======== SUPPLIED DATA

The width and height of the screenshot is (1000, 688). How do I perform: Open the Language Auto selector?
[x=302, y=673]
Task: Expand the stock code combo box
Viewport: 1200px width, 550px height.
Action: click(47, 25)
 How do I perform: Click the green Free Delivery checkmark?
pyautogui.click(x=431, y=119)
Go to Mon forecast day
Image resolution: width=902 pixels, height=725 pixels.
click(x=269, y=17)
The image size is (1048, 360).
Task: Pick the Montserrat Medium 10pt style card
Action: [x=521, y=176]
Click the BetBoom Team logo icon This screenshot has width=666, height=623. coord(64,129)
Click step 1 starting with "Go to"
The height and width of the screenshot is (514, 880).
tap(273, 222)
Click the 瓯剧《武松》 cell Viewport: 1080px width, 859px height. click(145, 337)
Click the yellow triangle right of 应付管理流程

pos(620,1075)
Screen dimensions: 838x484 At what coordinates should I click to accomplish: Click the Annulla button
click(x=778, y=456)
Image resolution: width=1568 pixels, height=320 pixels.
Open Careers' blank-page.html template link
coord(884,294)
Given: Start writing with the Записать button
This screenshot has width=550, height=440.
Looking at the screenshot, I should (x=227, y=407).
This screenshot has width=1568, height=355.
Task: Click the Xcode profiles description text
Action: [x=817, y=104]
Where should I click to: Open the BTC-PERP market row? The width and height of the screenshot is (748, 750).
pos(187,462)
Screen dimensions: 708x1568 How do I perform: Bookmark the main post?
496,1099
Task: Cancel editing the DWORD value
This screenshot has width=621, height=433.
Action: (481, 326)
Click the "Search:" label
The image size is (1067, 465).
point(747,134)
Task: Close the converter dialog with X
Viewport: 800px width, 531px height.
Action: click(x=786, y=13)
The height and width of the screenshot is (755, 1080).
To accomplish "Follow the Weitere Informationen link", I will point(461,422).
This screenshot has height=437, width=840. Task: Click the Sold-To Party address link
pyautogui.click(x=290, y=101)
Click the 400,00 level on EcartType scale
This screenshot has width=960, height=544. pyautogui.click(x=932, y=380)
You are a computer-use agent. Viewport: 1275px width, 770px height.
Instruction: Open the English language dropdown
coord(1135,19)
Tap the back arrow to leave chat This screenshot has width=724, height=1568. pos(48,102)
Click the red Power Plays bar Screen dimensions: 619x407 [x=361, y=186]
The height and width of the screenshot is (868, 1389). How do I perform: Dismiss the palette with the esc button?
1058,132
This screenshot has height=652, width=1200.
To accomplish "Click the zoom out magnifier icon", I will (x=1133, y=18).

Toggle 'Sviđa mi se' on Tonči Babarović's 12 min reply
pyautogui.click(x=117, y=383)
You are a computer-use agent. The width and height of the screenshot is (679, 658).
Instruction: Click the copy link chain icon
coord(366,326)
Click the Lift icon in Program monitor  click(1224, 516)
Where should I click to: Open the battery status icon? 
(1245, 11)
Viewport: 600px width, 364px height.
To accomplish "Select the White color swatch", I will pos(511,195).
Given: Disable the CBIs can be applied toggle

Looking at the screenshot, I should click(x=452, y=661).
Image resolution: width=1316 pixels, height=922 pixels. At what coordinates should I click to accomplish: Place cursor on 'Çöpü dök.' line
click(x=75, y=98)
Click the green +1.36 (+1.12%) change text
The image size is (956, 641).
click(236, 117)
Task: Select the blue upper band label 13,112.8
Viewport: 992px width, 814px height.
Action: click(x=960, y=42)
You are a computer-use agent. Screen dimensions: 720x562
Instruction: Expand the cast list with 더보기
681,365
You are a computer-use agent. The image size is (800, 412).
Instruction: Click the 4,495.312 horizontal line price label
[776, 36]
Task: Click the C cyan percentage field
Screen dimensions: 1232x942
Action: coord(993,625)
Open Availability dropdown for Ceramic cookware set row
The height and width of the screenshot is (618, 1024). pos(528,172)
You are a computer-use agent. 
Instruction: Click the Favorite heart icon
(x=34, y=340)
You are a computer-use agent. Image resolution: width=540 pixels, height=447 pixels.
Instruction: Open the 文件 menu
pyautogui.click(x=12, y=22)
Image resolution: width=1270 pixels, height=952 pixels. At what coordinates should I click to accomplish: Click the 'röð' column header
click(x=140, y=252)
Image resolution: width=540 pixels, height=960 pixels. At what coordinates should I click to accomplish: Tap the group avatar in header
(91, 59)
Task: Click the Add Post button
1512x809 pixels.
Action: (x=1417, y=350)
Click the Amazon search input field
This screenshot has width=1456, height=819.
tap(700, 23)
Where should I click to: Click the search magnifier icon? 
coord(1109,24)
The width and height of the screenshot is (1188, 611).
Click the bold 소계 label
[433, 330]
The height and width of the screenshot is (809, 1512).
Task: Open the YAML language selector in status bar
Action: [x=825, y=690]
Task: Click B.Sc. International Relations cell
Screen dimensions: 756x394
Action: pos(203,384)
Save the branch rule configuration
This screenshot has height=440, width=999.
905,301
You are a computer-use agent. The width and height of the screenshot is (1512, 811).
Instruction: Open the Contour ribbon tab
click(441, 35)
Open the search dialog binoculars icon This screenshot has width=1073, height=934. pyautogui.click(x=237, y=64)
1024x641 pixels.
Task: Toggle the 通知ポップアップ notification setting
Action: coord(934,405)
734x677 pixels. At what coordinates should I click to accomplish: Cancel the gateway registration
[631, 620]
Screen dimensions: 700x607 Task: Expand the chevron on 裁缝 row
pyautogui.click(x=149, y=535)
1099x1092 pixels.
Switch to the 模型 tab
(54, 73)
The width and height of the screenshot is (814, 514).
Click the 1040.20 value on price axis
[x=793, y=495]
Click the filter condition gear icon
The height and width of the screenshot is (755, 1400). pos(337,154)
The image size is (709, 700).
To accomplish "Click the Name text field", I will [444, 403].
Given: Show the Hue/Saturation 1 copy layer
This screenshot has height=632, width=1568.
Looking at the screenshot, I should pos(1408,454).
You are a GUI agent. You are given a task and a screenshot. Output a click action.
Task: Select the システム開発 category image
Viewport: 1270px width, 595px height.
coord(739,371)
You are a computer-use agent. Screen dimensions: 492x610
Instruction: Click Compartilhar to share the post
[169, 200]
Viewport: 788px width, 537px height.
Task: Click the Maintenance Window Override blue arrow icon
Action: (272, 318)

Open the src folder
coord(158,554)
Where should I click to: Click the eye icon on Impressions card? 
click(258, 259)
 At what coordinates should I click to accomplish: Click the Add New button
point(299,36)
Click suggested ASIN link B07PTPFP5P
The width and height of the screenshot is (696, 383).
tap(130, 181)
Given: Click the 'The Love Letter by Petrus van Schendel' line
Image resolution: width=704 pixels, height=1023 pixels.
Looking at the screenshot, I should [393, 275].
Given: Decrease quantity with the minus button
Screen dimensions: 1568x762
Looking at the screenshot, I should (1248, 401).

================

**EXERCISE DESCRIPTION**
The records above are to be repeated exactly, in their entirety.

**RESPONSE TO THIS EXERCISE**
The width and height of the screenshot is (1000, 688). How do I perform: Open the Language Auto selector?
[x=302, y=673]
Task: Expand the stock code combo box
Viewport: 1200px width, 550px height.
Action: click(47, 25)
 How do I perform: Click the green Free Delivery checkmark?
pyautogui.click(x=431, y=119)
Go to Mon forecast day
Image resolution: width=902 pixels, height=725 pixels.
click(x=269, y=17)
The image size is (1048, 360).
Task: Pick the Montserrat Medium 10pt style card
Action: [x=521, y=176]
Click the BetBoom Team logo icon This screenshot has width=666, height=623. coord(64,129)
Click step 1 starting with "Go to"
The height and width of the screenshot is (514, 880).
tap(273, 222)
Click the 瓯剧《武松》 cell Viewport: 1080px width, 859px height. click(145, 337)
Click the yellow triangle right of 应付管理流程

pos(620,1075)
Screen dimensions: 838x484 At what coordinates should I click to accomplish: Click the Annulla button
click(x=778, y=456)
Image resolution: width=1568 pixels, height=320 pixels.
Open Careers' blank-page.html template link
coord(884,294)
Given: Start writing with the Записать button
This screenshot has width=550, height=440.
Looking at the screenshot, I should (x=227, y=407).
This screenshot has width=1568, height=355.
Task: Click the Xcode profiles description text
Action: [x=817, y=104]
Where should I click to: Open the BTC-PERP market row? The width and height of the screenshot is (748, 750).
pos(187,462)
Screen dimensions: 708x1568 How do I perform: Bookmark the main post?
496,1099
Task: Cancel editing the DWORD value
This screenshot has width=621, height=433.
Action: (481, 326)
Click the "Search:" label
The image size is (1067, 465).
point(747,134)
Task: Close the converter dialog with X
Viewport: 800px width, 531px height.
Action: click(x=786, y=13)
The height and width of the screenshot is (755, 1080).
To accomplish "Follow the Weitere Informationen link", I will point(461,422).
This screenshot has height=437, width=840. Task: Click the Sold-To Party address link
pyautogui.click(x=290, y=101)
Click the 400,00 level on EcartType scale
This screenshot has width=960, height=544. pyautogui.click(x=932, y=380)
You are a computer-use agent. Viewport: 1275px width, 770px height.
Instruction: Open the English language dropdown
coord(1135,19)
Tap the back arrow to leave chat This screenshot has width=724, height=1568. pos(48,102)
Click the red Power Plays bar Screen dimensions: 619x407 [x=361, y=186]
The height and width of the screenshot is (868, 1389). How do I perform: Dismiss the palette with the esc button?
1058,132
This screenshot has height=652, width=1200.
To accomplish "Click the zoom out magnifier icon", I will (x=1133, y=18).

Toggle 'Sviđa mi se' on Tonči Babarović's 12 min reply
pyautogui.click(x=117, y=383)
You are a computer-use agent. The width and height of the screenshot is (679, 658).
Instruction: Click the copy link chain icon
coord(366,326)
Click the Lift icon in Program monitor  click(1224, 516)
Where should I click to: Open the battery status icon? 
(1245, 11)
Viewport: 600px width, 364px height.
To accomplish "Select the White color swatch", I will pos(511,195).
Given: Disable the CBIs can be applied toggle

Looking at the screenshot, I should click(x=452, y=661).
Image resolution: width=1316 pixels, height=922 pixels. At what coordinates should I click to accomplish: Place cursor on 'Çöpü dök.' line
click(x=75, y=98)
Click the green +1.36 (+1.12%) change text
The image size is (956, 641).
click(236, 117)
Task: Select the blue upper band label 13,112.8
Viewport: 992px width, 814px height.
Action: click(x=960, y=42)
You are a computer-use agent. Screen dimensions: 720x562
Instruction: Expand the cast list with 더보기
681,365
You are a computer-use agent. The image size is (800, 412).
Instruction: Click the 4,495.312 horizontal line price label
[776, 36]
Task: Click the C cyan percentage field
Screen dimensions: 1232x942
Action: coord(993,625)
Open Availability dropdown for Ceramic cookware set row
The height and width of the screenshot is (618, 1024). pos(528,172)
You are a computer-use agent. 
Instruction: Click the Favorite heart icon
(x=34, y=340)
You are a computer-use agent. Image resolution: width=540 pixels, height=447 pixels.
Instruction: Open the 文件 menu
pyautogui.click(x=12, y=22)
Image resolution: width=1270 pixels, height=952 pixels. At what coordinates should I click to accomplish: Click the 'röð' column header
click(x=140, y=252)
Image resolution: width=540 pixels, height=960 pixels. At what coordinates should I click to accomplish: Tap the group avatar in header
(91, 59)
Task: Click the Add Post button
1512x809 pixels.
Action: (x=1417, y=350)
Click the Amazon search input field
This screenshot has width=1456, height=819.
tap(700, 23)
Where should I click to: Click the search magnifier icon? 
coord(1109,24)
The width and height of the screenshot is (1188, 611).
Click the bold 소계 label
[433, 330]
The height and width of the screenshot is (809, 1512).
Task: Open the YAML language selector in status bar
Action: [x=825, y=690]
Task: Click B.Sc. International Relations cell
Screen dimensions: 756x394
Action: pos(203,384)
Save the branch rule configuration
This screenshot has height=440, width=999.
905,301
You are a computer-use agent. The width and height of the screenshot is (1512, 811).
Instruction: Open the Contour ribbon tab
click(441, 35)
Open the search dialog binoculars icon This screenshot has width=1073, height=934. pyautogui.click(x=237, y=64)
1024x641 pixels.
Task: Toggle the 通知ポップアップ notification setting
Action: coord(934,405)
734x677 pixels. At what coordinates should I click to accomplish: Cancel the gateway registration
[631, 620]
Screen dimensions: 700x607 Task: Expand the chevron on 裁缝 row
pyautogui.click(x=149, y=535)
1099x1092 pixels.
Switch to the 模型 tab
(54, 73)
The width and height of the screenshot is (814, 514).
Click the 1040.20 value on price axis
[x=793, y=495]
Click the filter condition gear icon
The height and width of the screenshot is (755, 1400). pos(337,154)
The image size is (709, 700).
To accomplish "Click the Name text field", I will [444, 403].
Given: Show the Hue/Saturation 1 copy layer
This screenshot has height=632, width=1568.
Looking at the screenshot, I should pos(1408,454).
You are a GUI agent. You are given a task and a screenshot. Output a click action.
Task: Select the システム開発 category image
Viewport: 1270px width, 595px height.
coord(739,371)
You are a computer-use agent. Screen dimensions: 492x610
Instruction: Click Compartilhar to share the post
[169, 200]
Viewport: 788px width, 537px height.
Task: Click the Maintenance Window Override blue arrow icon
Action: (272, 318)

Open the src folder
coord(158,554)
Where should I click to: Click the eye icon on Impressions card? 
click(258, 259)
 At what coordinates should I click to accomplish: Click the Add New button
point(299,36)
Click suggested ASIN link B07PTPFP5P
The width and height of the screenshot is (696, 383).
tap(130, 181)
Given: Click the 'The Love Letter by Petrus van Schendel' line
Image resolution: width=704 pixels, height=1023 pixels.
Looking at the screenshot, I should [393, 275].
Given: Decrease quantity with the minus button
Screen dimensions: 1568x762
Looking at the screenshot, I should (1248, 401).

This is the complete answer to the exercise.